I would recommend using a Canon 5D DLSR with 24–105mm zoom lens. Most cake makers have a good idea of the best angle for the cake; look at the cake (this one is by Cakes by Elizabeth Finch) and find a position which replicates how your eye would see it. Set up the camera in this position on a tripod to for composition and sharpness. Use manual or automatic focus; it doesn’t matter which. Avoid on-camera flash unless it can be bounced (some flash guns have flexible heads which would allow you to angle it towards the ceiling and bounce off that which works quite nicely). Using the camera metre either on TV (shutter speed priority) or manual mode will make sure you can expose the cake correctly. Take a practice image and adjust the exposure if it’s too bright or too dark until you can see all the detail. Use the highest quality files possible.
Built-in or attached camera flashes are fine for photographing people but tend to flatten the picture and lose the detail of cake decorations. It’s best to light the cake from a diagonal angle, somewhere between the front and side of the cake. Lighting can be natural or artificial, but experiment first with natural light, placing your cake on a table near a window (avoiding direct sunlight). Try a few places near windows and see what works well. If the sunlight coming in from the window is bright and direct, try taping a piece of tracing paper to the window to soften the light and improve the quality of the photograph. Use a large piece of white card on the opposite side of the cake to the light source to bounce light back to the areas in shadow. Rooms with white walls which don’t have direct light are good.

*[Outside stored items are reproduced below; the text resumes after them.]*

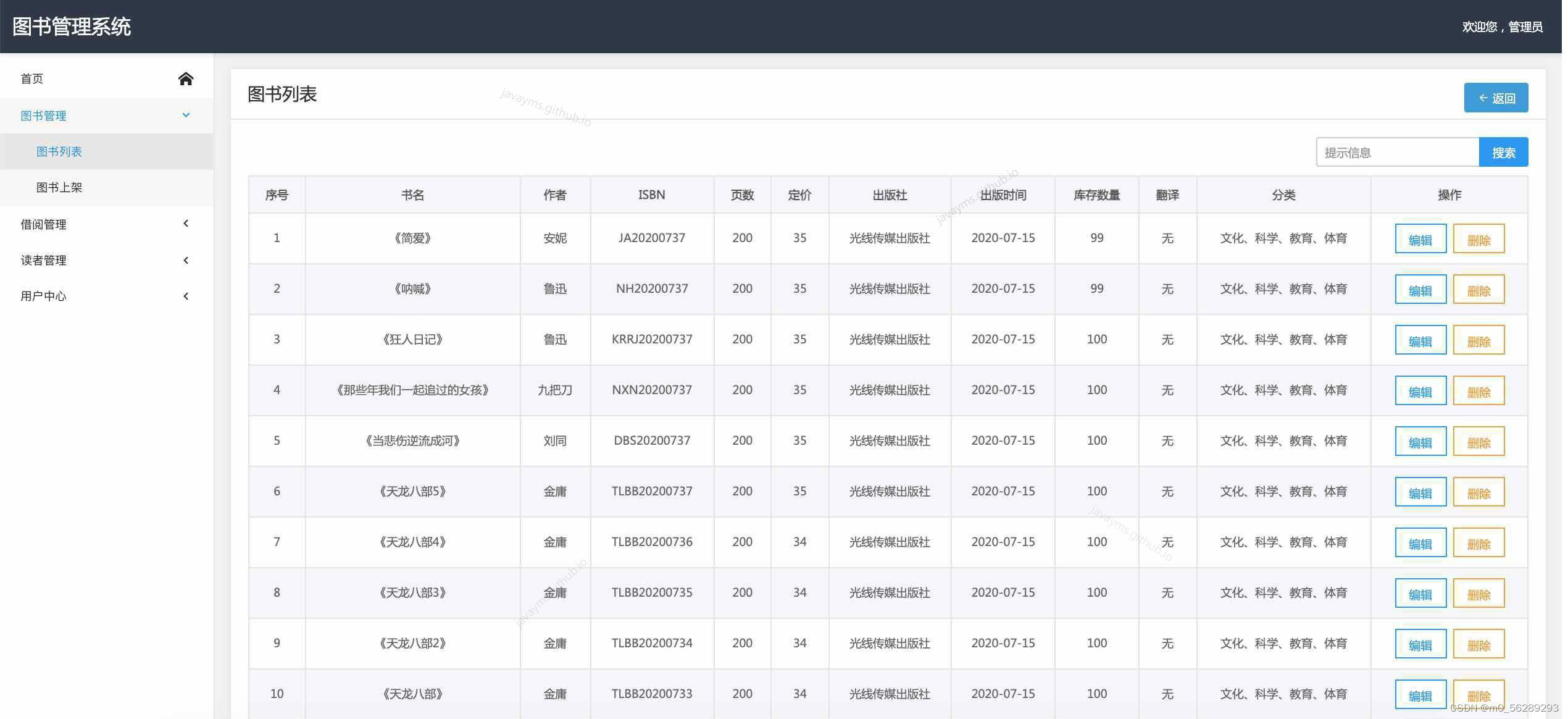Edit the 《天龙八部4》 book row
This screenshot has height=719, width=1568.
1420,543
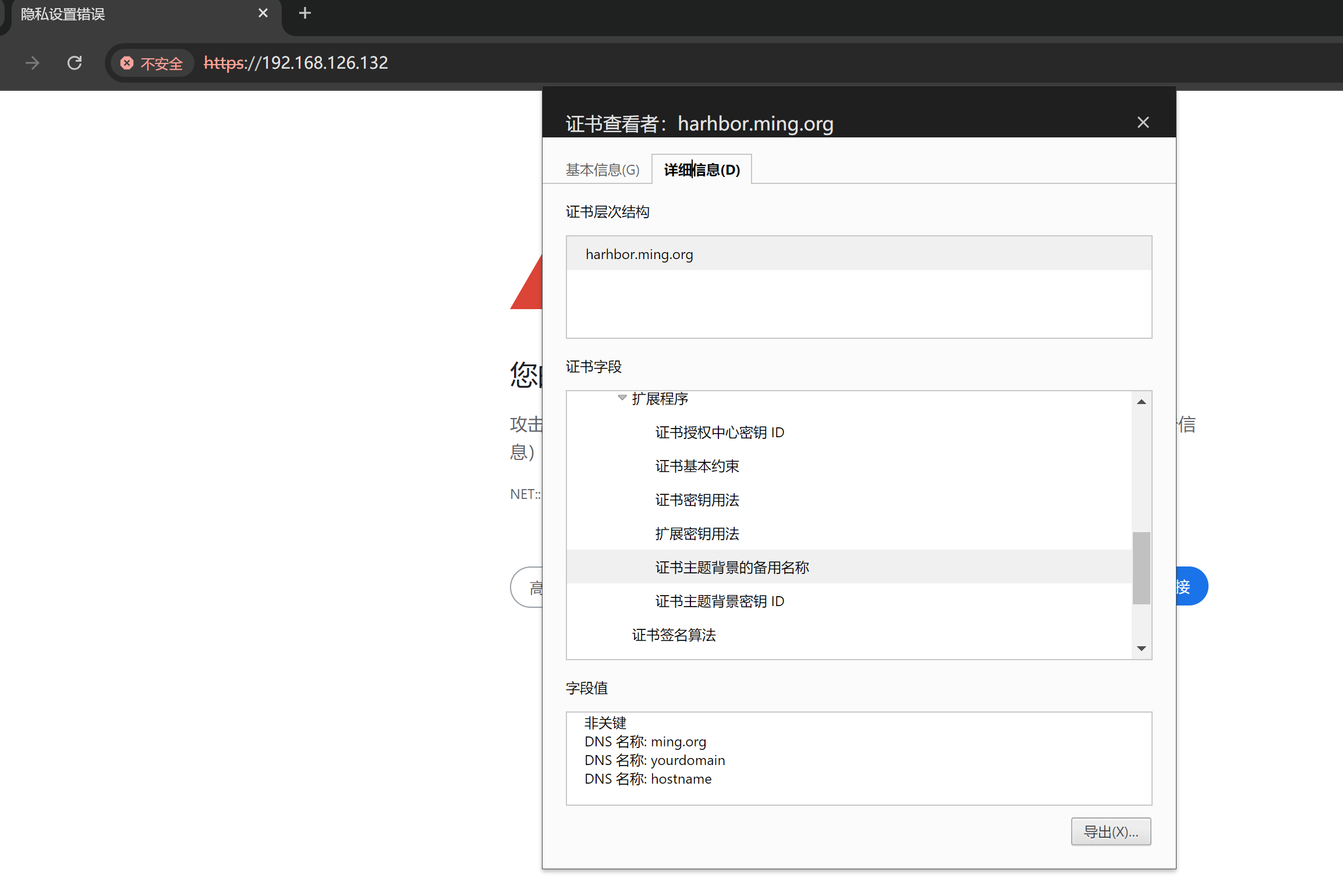
Task: Select harhbor.ming.org in certificate hierarchy
Action: [x=639, y=254]
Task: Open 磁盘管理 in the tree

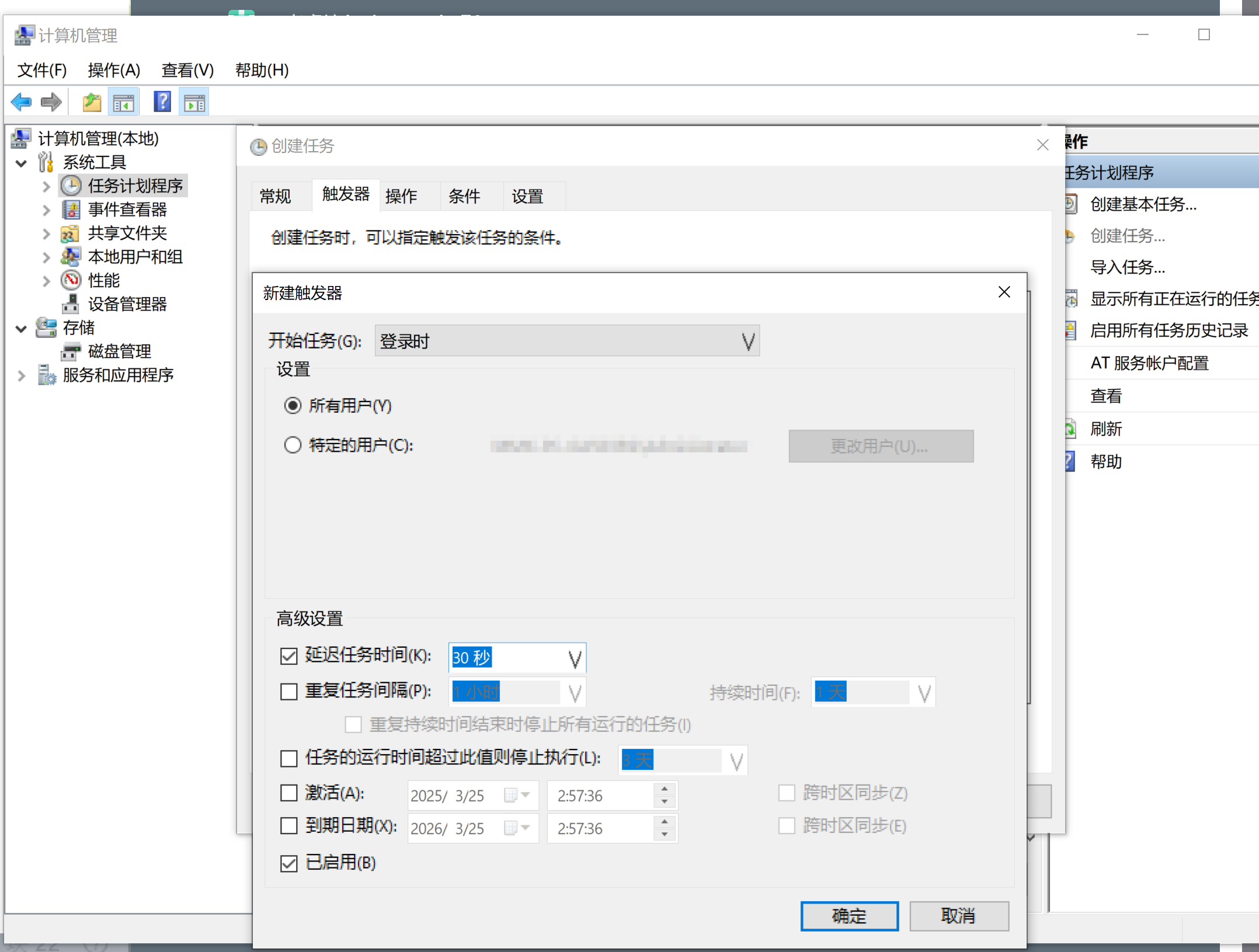Action: [x=119, y=351]
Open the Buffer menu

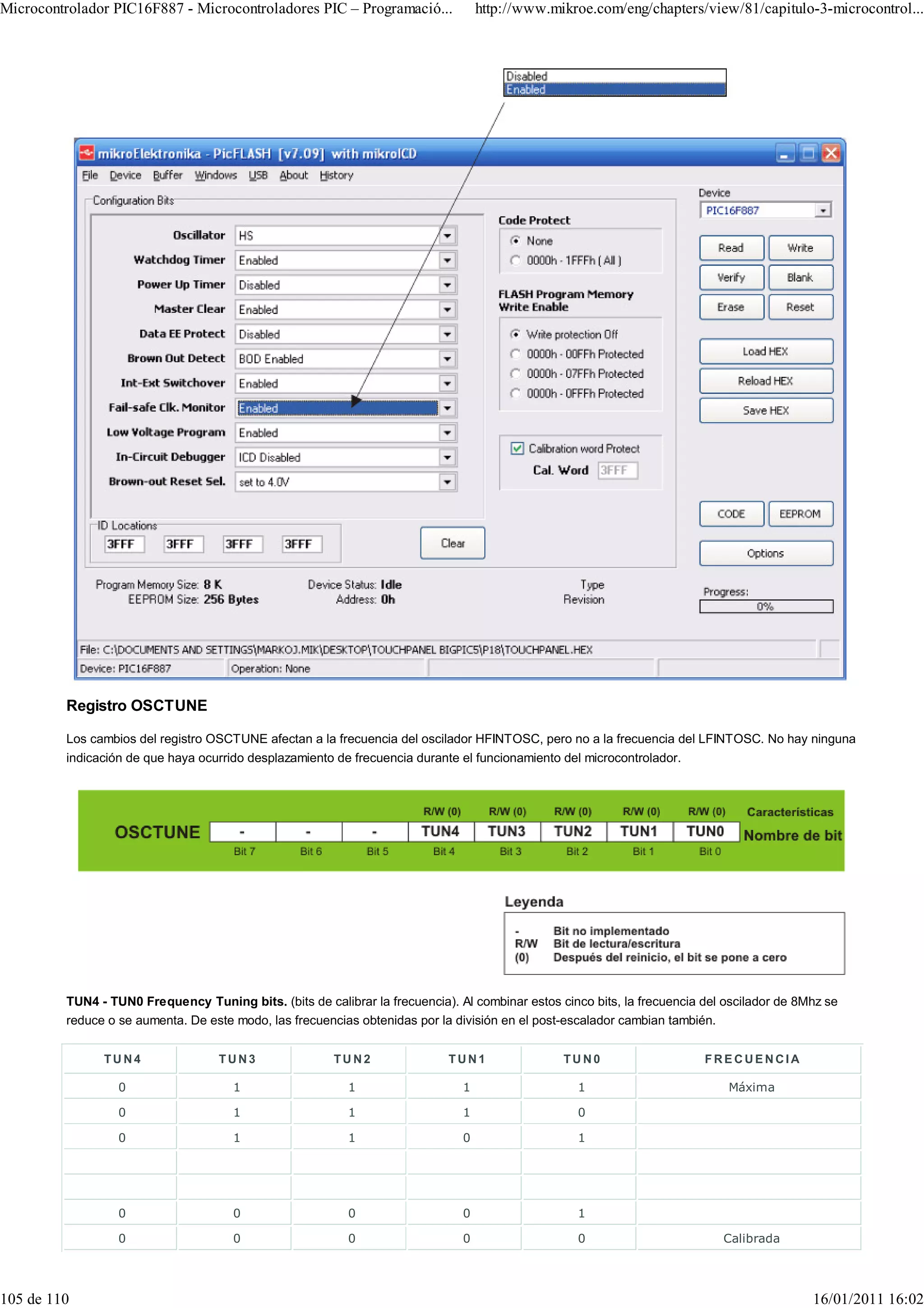click(x=167, y=176)
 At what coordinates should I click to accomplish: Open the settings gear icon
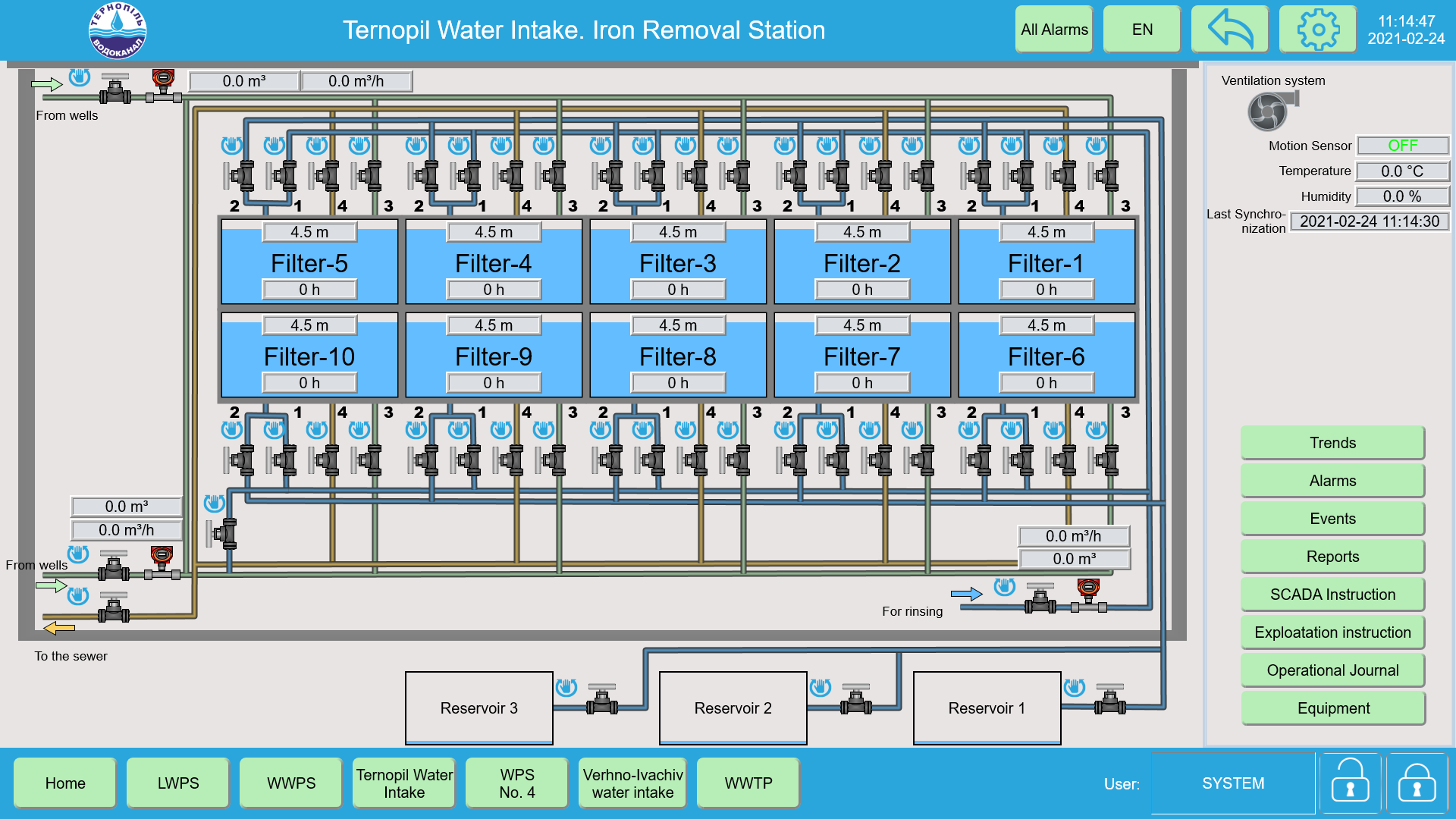(x=1318, y=30)
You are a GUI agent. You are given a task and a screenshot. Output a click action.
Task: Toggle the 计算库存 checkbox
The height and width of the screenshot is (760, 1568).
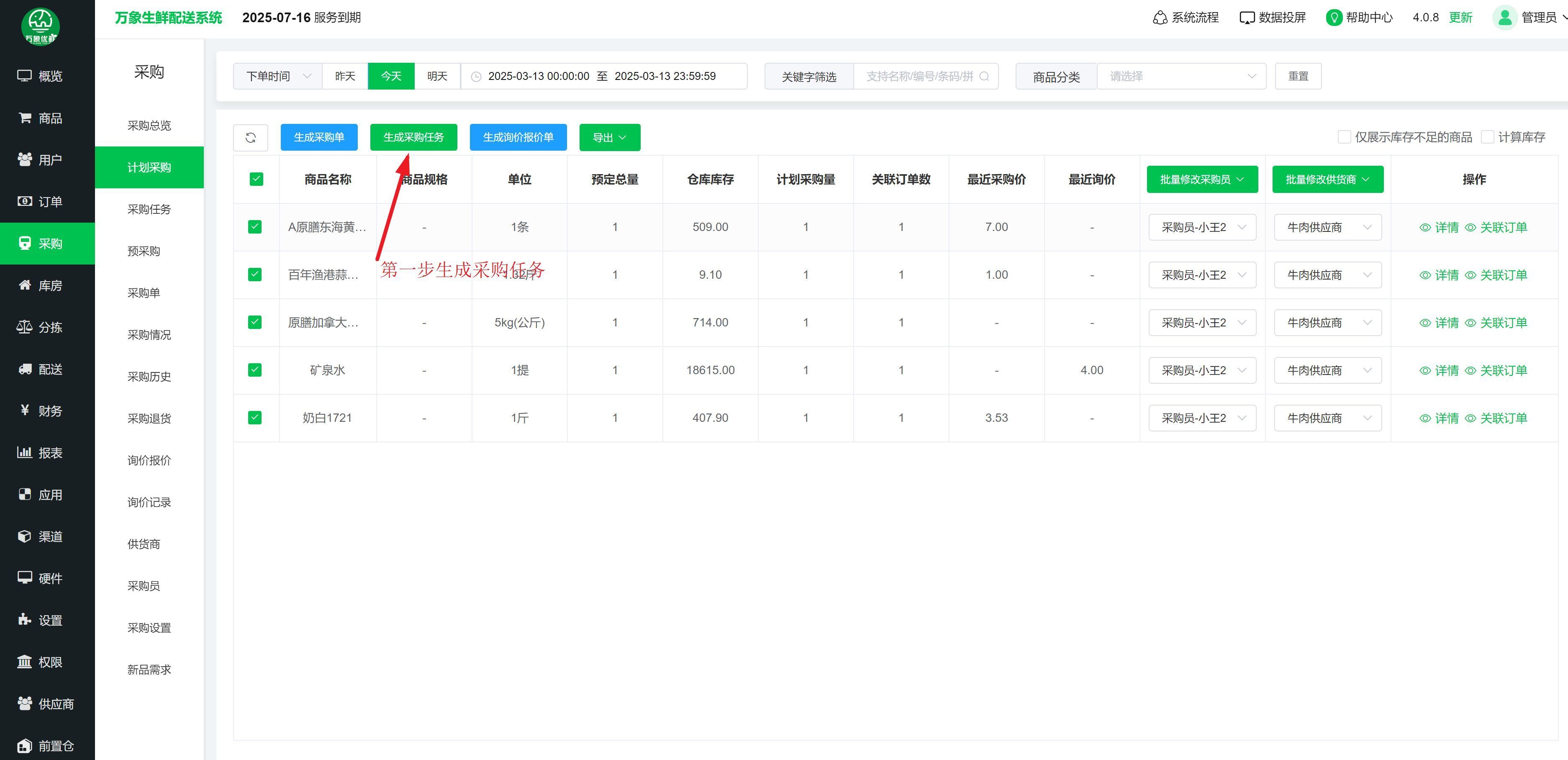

It’s best to set up a background behind the cake to avoid unsightly objects like radiators or sockets detracting from the subject. Choose a colour and texture which enhances your cake. There are two options we usually use at Cakes & Sugarcraft magazine photoshoots: wallpapers stuck to foam board with spray mount for the base and background, and ‘scoops’ of paper when we want to avoid a horizon line. If you’re not using a cake stand, place the cake on a small cake board to raise it just off the surface and prevent hard shadows around the base.
I use it to fine-tune my images; nothing more, nothing less. I think the mistake a lot of people make is to think that you can make a bad photograph good in PhotoShop but that’s not what it’s for; you can use it to make a good photograph a little bit better.